We are easily impressed by the well-read. No one is turned off by a pair of sparkling eyes that tell you they know things, things clear of our small corner. Reading fires up such eyes and puts stars in them.
Yet on the other hand we, at least some of us sometimes don’t see much use in it. We even look down upon those taken by “too much” reading and call them nerds and bookworms.
Reading can be regarded as one option of life among many other things-not a necessity, just something to be picked up or put aside at heart’s will. Yet one thing remains a secret to those without books: the human heart needs light before it has sight to choose. We have no option but read for enlightenment before we exercise our will.
First things first, why do I keep exhorting my energineering students to read? So they have the eyes of Plato to see through ages and vicissitudes of life? This question is too deep to not wind us back at the “what universities are for” thesis that reeled among our educational philosophers for thousands of years.
The first priority of life for my polytechnic students is to acquire adequate skills and problem-solving abilities to survive and thrive in an industrial company . But where do skills come from? A lot of hand-holding from teachers, mentors and craft-masters for apprentices will help but nothing explains things so thoroughly as theories, mechanisms and operational steps in written words.
Add all that clarity from reading to practical hands-on training, you have tools under your belt now and a mind to grasp more to come. In books the right ways of doing things are printed in black-and-white intelligent articulation, which learners can consult time and again without any fear that soon the memory will fade or the spoken words will dissipate.
Reading informs you on what you need to know to get things done, especially when learned people are not around or willing to spoon-feed you answers to your questions. And half the time, we don’t even know what to ask of the masters given a tuition-free oportunity to do so.
Intelligence is called for to come up with questions to the point.
Intelligence needs to be in place first for the learners to discern the suitable solution, especially in real-life scenarios as opposed to school simulations.
Intelligence gets built the best by reading written words and that hasn’t changed since the invention of scrolls, no matter what other dazzling media came after, be it picutres, I-MAX or powerpoints. The reason lies in written words’ inherent utility to abstract and condense information and arguments, which will take videos and pictures to unzip and aural repetitions to knock into consciousness.
Even without the pragmatic functions in terms of handing you tools and letting you in on craft techniques, books pose as a magnetic realm where each plug you in a different world.
I particularly love those that can make me understand, appreciate, and love beyond what I see and feel currently.
_Anne of Green Gables kindled a flame of admiration in me for nature, for idyllic country life and for what education is.

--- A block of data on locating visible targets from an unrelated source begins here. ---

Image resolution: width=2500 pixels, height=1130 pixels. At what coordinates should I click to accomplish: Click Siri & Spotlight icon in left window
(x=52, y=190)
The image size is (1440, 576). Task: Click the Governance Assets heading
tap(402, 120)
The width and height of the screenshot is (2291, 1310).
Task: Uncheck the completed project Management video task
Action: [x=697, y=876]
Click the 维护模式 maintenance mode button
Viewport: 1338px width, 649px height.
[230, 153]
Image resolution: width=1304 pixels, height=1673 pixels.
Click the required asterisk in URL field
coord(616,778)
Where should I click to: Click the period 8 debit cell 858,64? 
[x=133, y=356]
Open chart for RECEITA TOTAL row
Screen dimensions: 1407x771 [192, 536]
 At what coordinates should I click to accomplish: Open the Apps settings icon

The little orphan girl Anne’s high spirit, pure enjoyment of everything beautiful around her and refreshing unselfconsciousness rubbed off on me.
She was more of a heroine than Jane Eyre if I have to choose: one is sunlight trickling through apple-tree leaves, the other is river-water flowing and bumping under ice near the end of winter.
_Educated: A Memoir _sets me before the critical question: to judge or not to judge? For the first time in life, it dawned on me I don’t have to morally rate people around me or even myself over every single matter of controversy in order to move forward.
The purpose of life is not to be in the right all the time, especially not toward made-up dilemmas, others’ ethical predicaments or rationalization over one’s own past actions.
What is more important shines at the horizon a bit further: to change, to grow, to advance. Understand what is going on and hit the road, leaving behind what you have no duty or desire for and leaving with what you believe needs to be fulfilled.
Books, fiction or non-fiction alike, untangles, enrich and uplift our heart and mind.
The only thing they might not be able to do for you is living your life with its daily niddy griddies. That, you gotta tread out yourself, with tear, sweat and sometimes blood. But the inspiration, the enlightenment, the guidance lights a lamp for you to find the way.
Even whatever landscape awaits at the end of the road or whatever beautiful scenaries along the way organically grow through your reading, as a tree to a forest.
Reading, literally, makes our life better as it runs a snow-melt creek through your originally-foggy mind and allows jasmine, plantain and cedar blossom into an expansive, structured and charming garden in there.
Reading is not just making the world bigger for us - it makes our own heart a better, bigger and breezier world itself to enrich, encourage and expand others.